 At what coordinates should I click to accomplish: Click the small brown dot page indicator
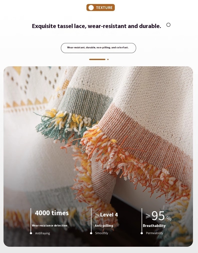108,59
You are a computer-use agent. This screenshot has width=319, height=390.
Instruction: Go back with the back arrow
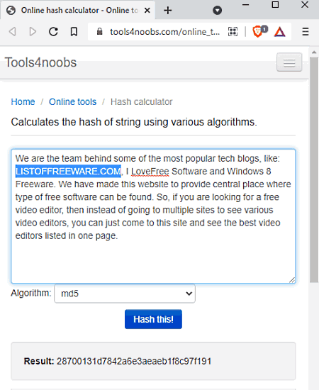pos(13,32)
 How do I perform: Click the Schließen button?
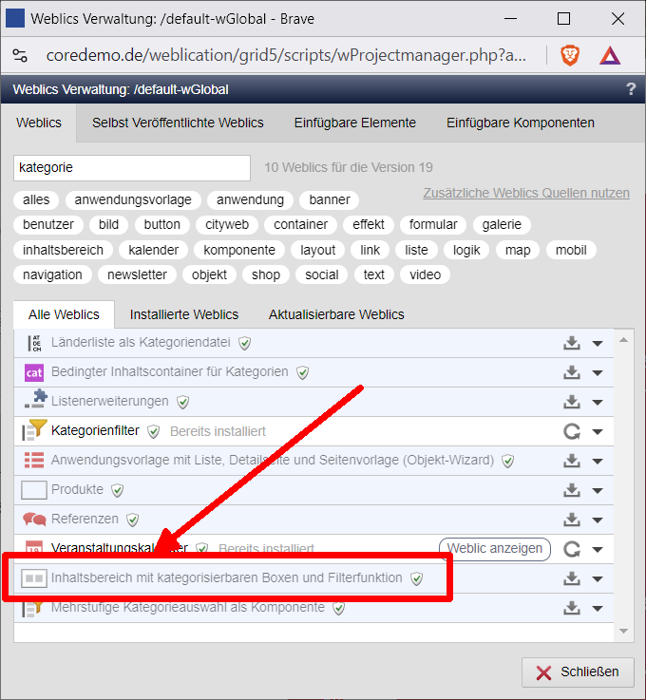coord(578,672)
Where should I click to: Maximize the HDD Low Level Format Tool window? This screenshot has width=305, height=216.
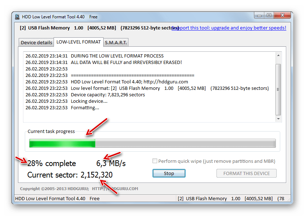[269, 15]
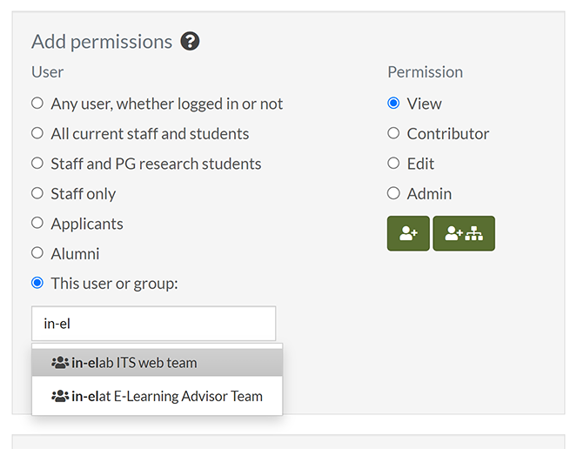Select 'All current staff and students' option

[x=37, y=133]
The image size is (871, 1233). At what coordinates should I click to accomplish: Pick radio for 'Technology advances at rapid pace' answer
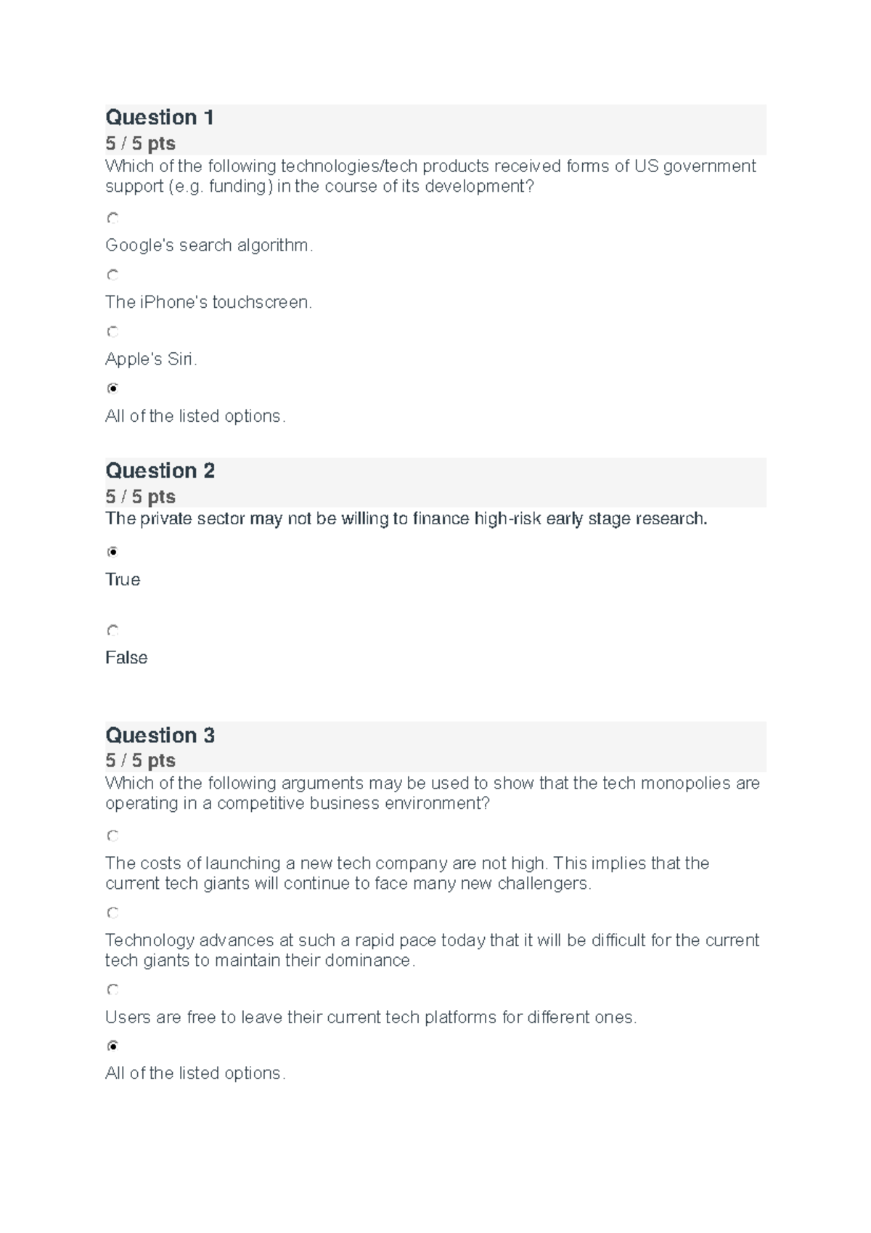click(x=113, y=913)
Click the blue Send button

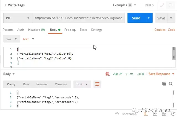[x=136, y=18]
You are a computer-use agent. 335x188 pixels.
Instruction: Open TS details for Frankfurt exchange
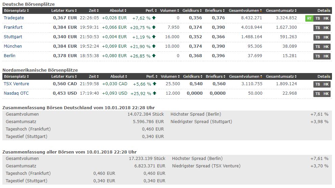[x=317, y=28]
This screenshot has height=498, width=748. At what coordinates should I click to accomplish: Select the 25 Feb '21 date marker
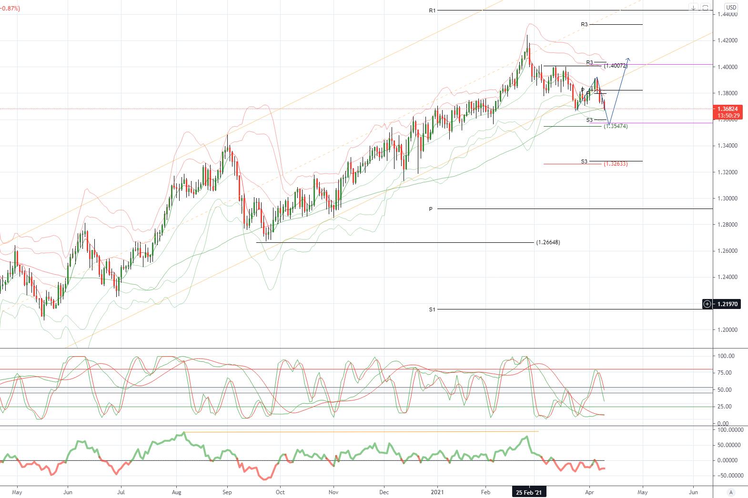point(529,492)
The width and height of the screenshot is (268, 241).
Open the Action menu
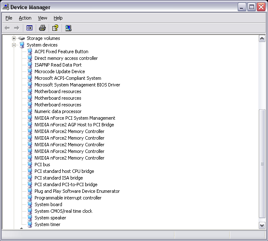point(25,18)
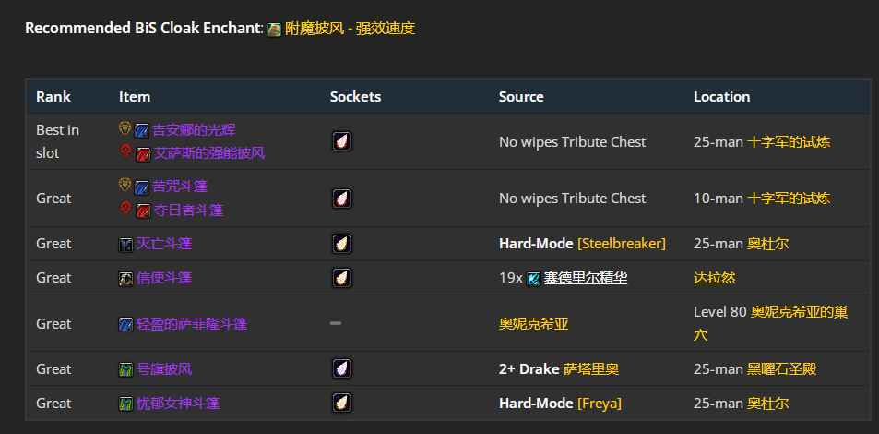Screen dimensions: 879x434
Task: Click the enchant scroll icon beside 附魔披风
Action: click(275, 29)
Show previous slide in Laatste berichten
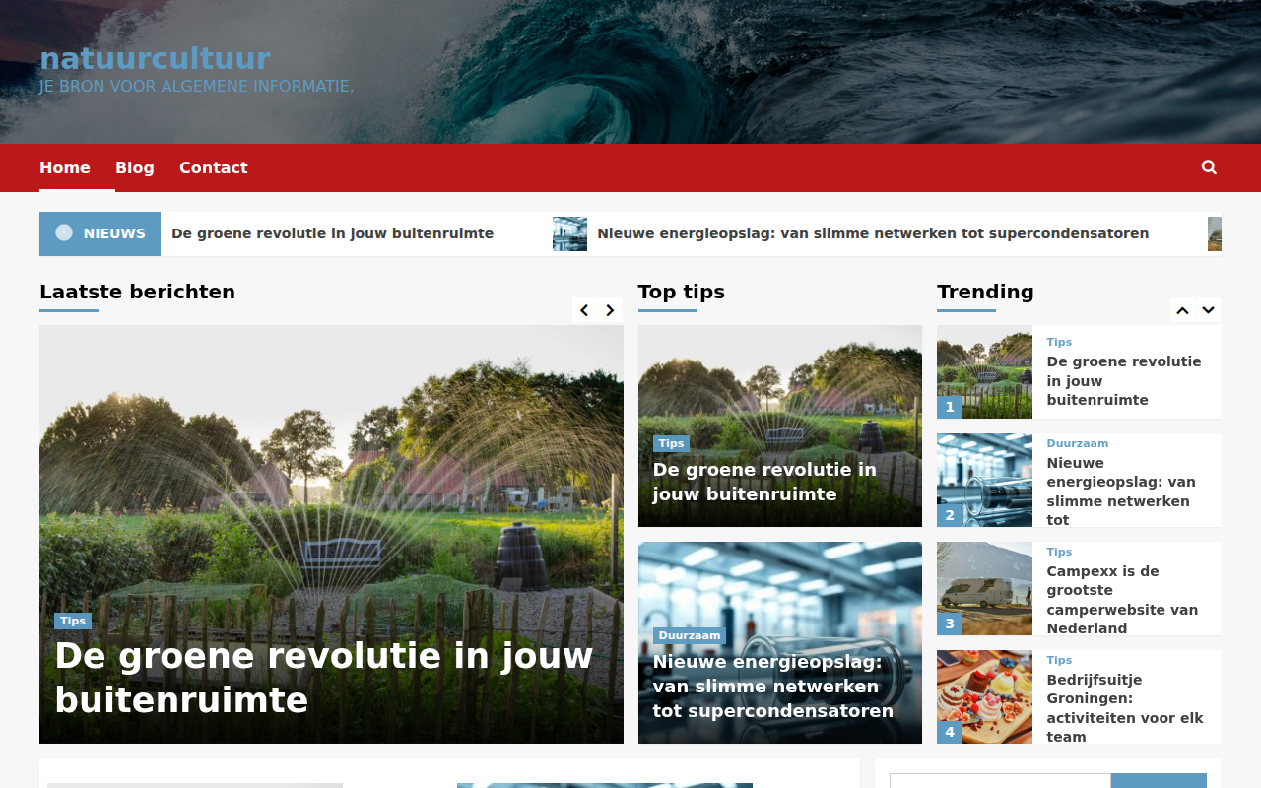The width and height of the screenshot is (1261, 788). [584, 310]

____

### What needs to be done
Take the lines from the one holding "You are a computer-use agent. 335x188 pixels." through the final line of the listing above and copy them exactly, both ends included, with no pictures.

### Exercise response
You are a computer-use agent. 335x188 pixels.
Instruction: Open TS details for Frankfurt exchange
[x=317, y=28]
This screenshot has height=498, width=748. At what coordinates should I click to accomplish: Select the 25 Feb '21 date marker
point(529,492)
The width and height of the screenshot is (268, 241).
Open the Action menu
point(25,18)
Screen dimensions: 879x434
Task: Click the enchant scroll icon beside 附魔披风
Action: click(275, 29)
Show previous slide in Laatste berichten
The width and height of the screenshot is (1261, 788). [584, 310]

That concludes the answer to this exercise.